- **DONNÉES FOURNIES**
▬▬▬▬▬▬▬▬▬▬

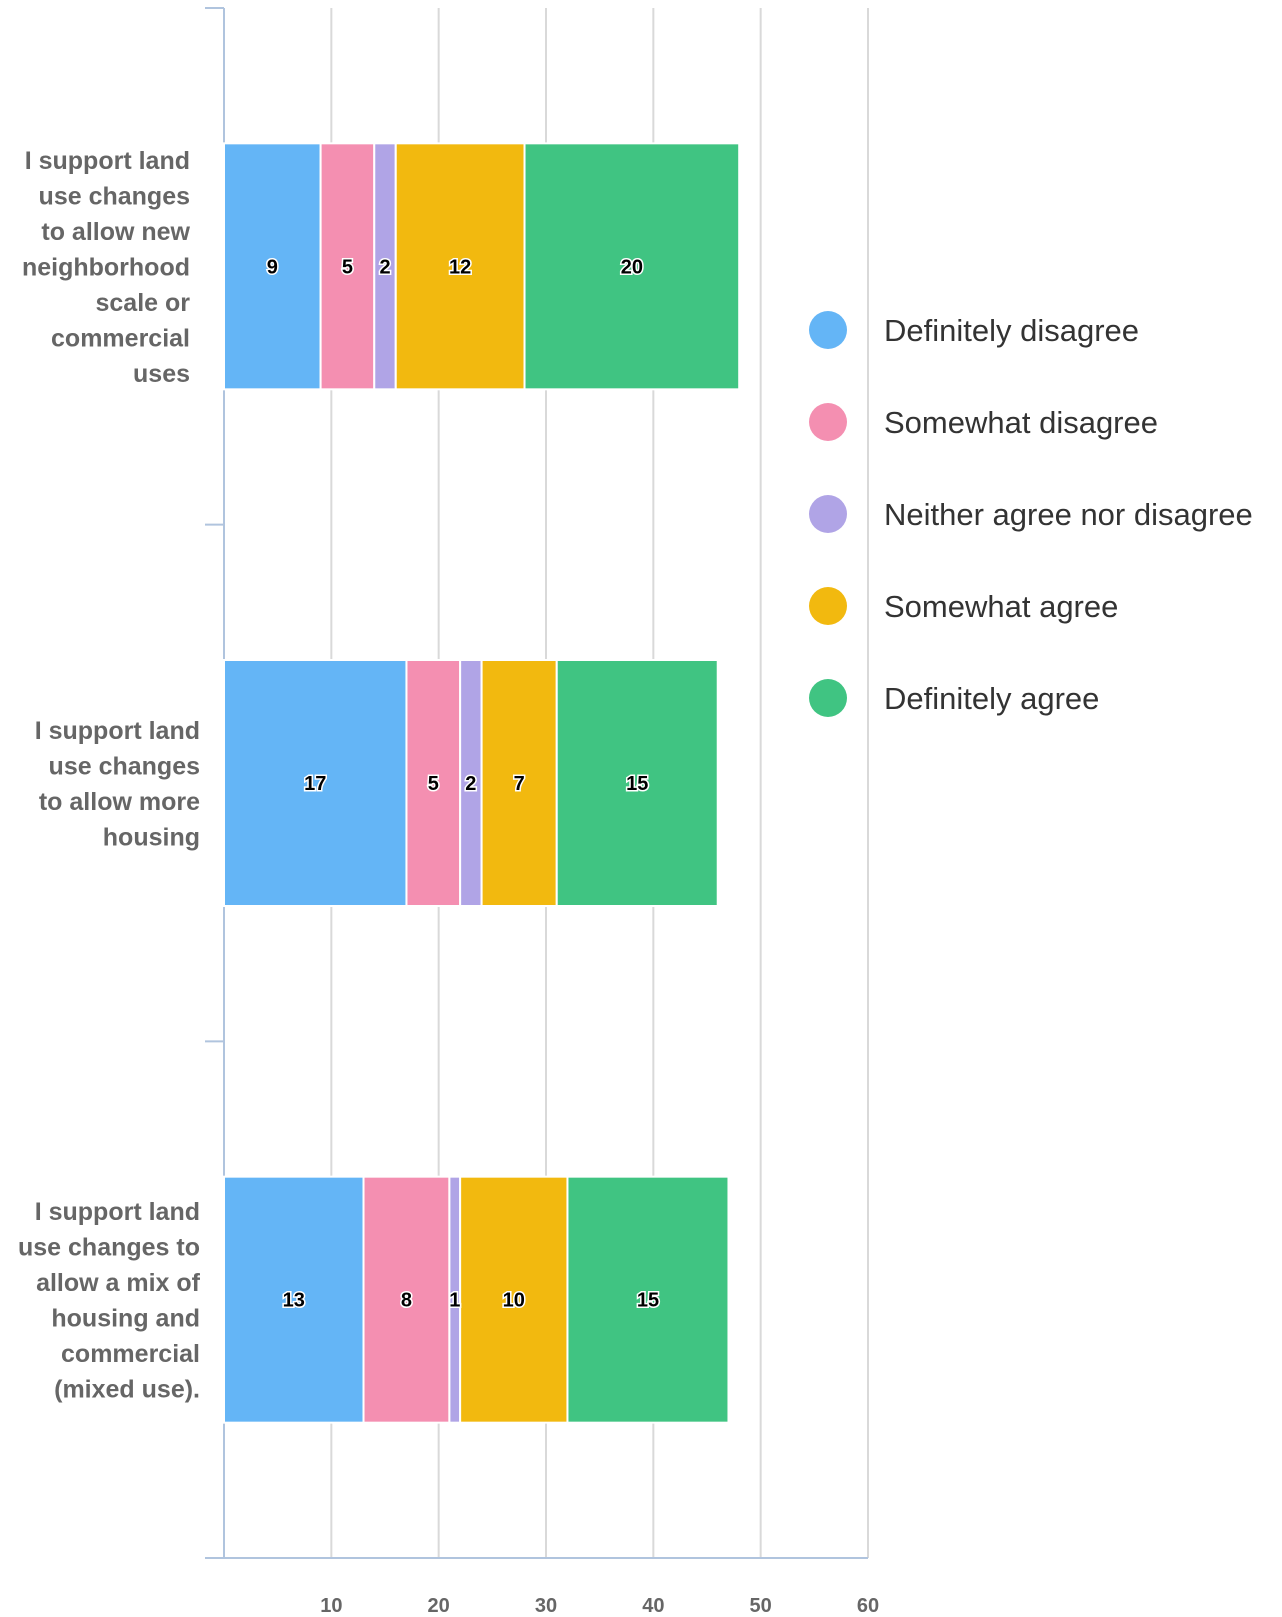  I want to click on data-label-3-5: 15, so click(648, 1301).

▬▬▬▬▬▬▬▬▬▬

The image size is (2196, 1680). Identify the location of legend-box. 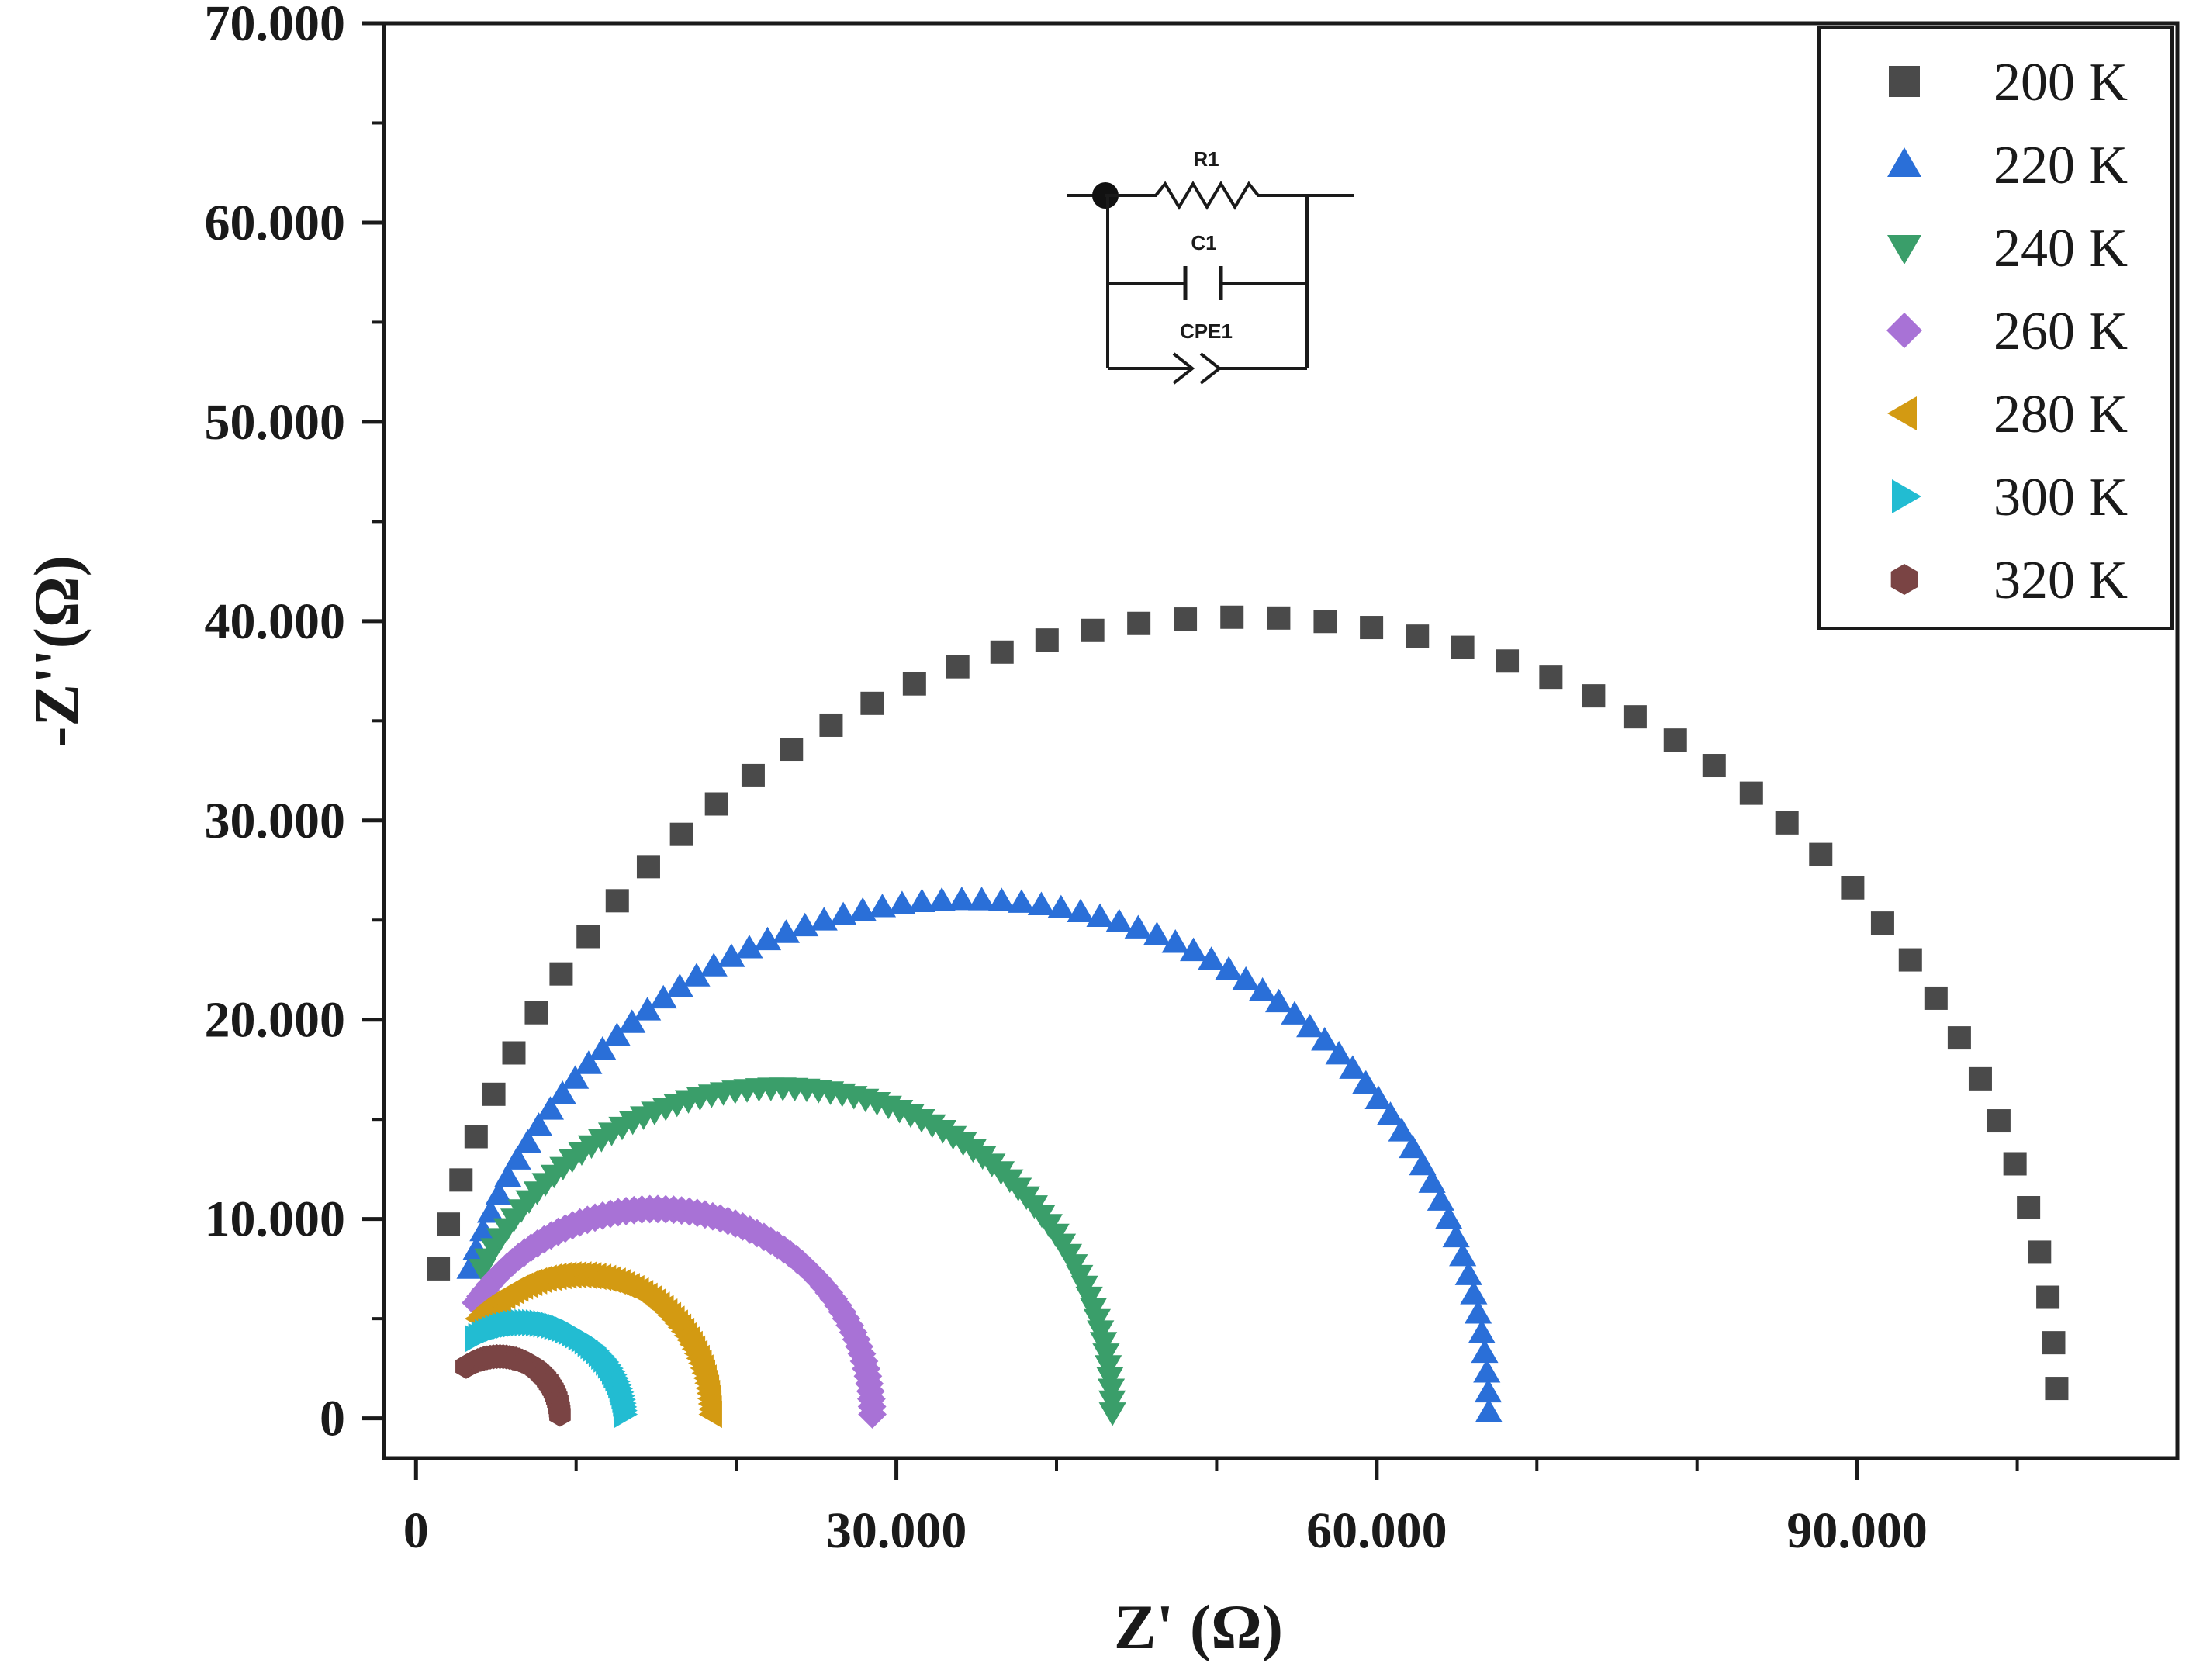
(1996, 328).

▬▬▬▬▬▬▬▬▬▬

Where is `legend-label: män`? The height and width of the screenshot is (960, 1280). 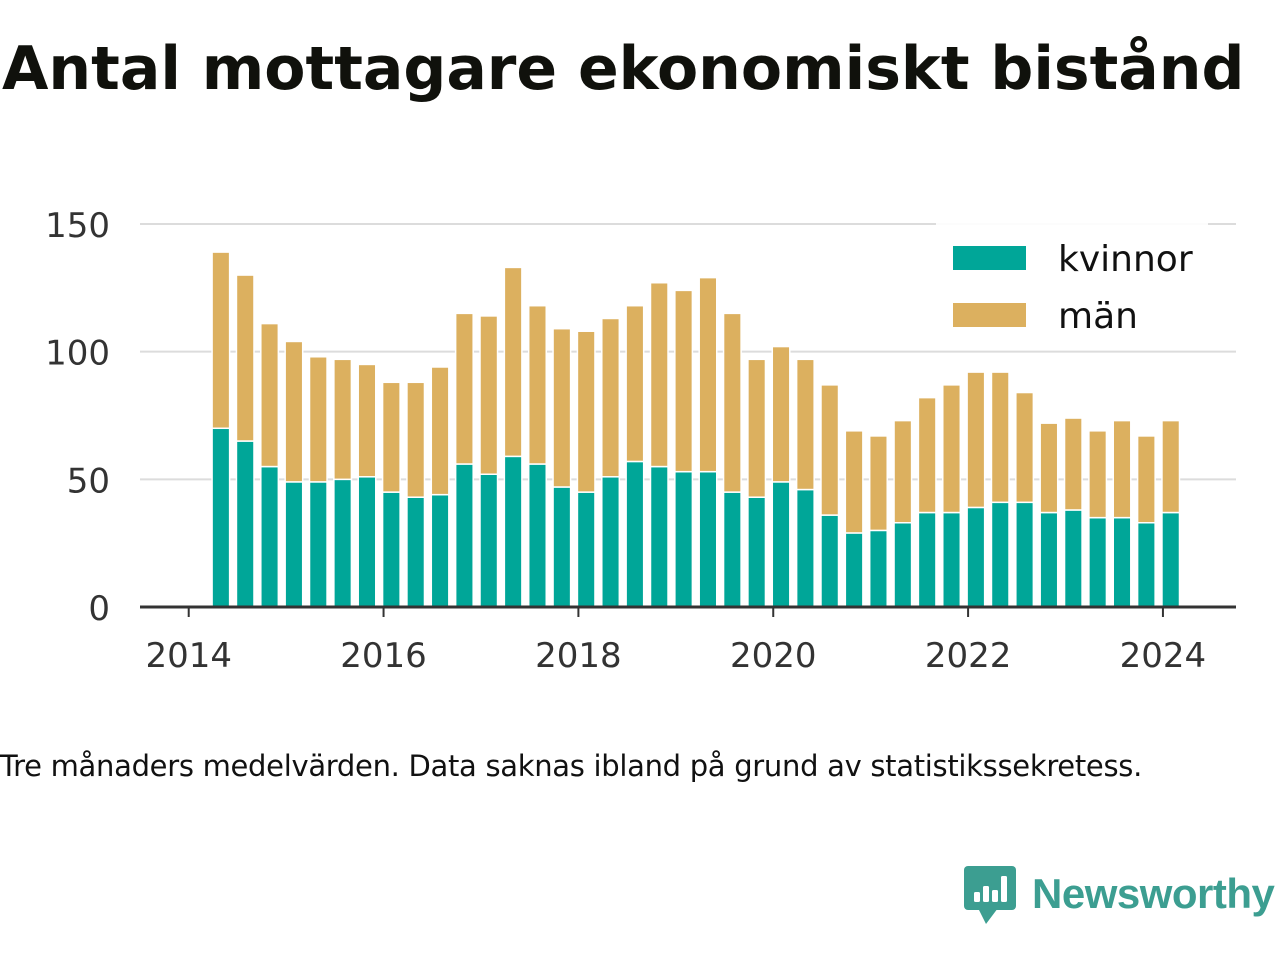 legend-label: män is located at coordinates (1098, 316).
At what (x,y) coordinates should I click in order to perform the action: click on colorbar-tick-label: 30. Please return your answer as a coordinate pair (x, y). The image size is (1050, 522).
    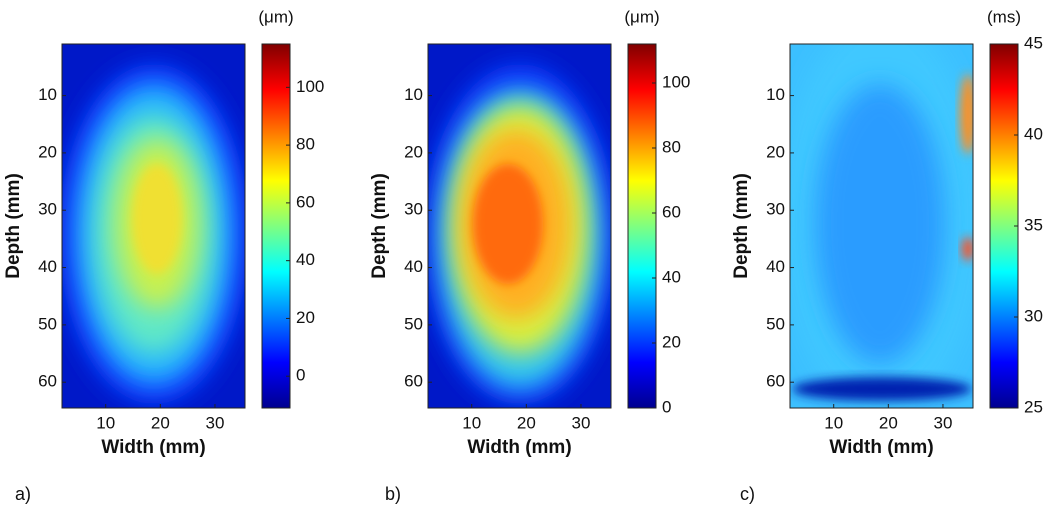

▬▬▬▬▬▬▬▬▬▬

- **EXERCICE**
Transformez en CSV à deux colonnes, entrée et sortie, le matériel allant de la ligne contenant "The image size is (2196, 1680)." à celle contenant "(1996, 328).". Mettez chaque texte et sa réponse sur une même ligne, chacun dans un champ entre guillemets où les sauts de ligne deviennent des espaces, et laissez les images de côté, s'il vous plaît.

- **RÉSULTAT ATTENDU**
entrée,sortie
"The image size is (2196, 1680). Identify the location of legend-box.","(1996, 328)."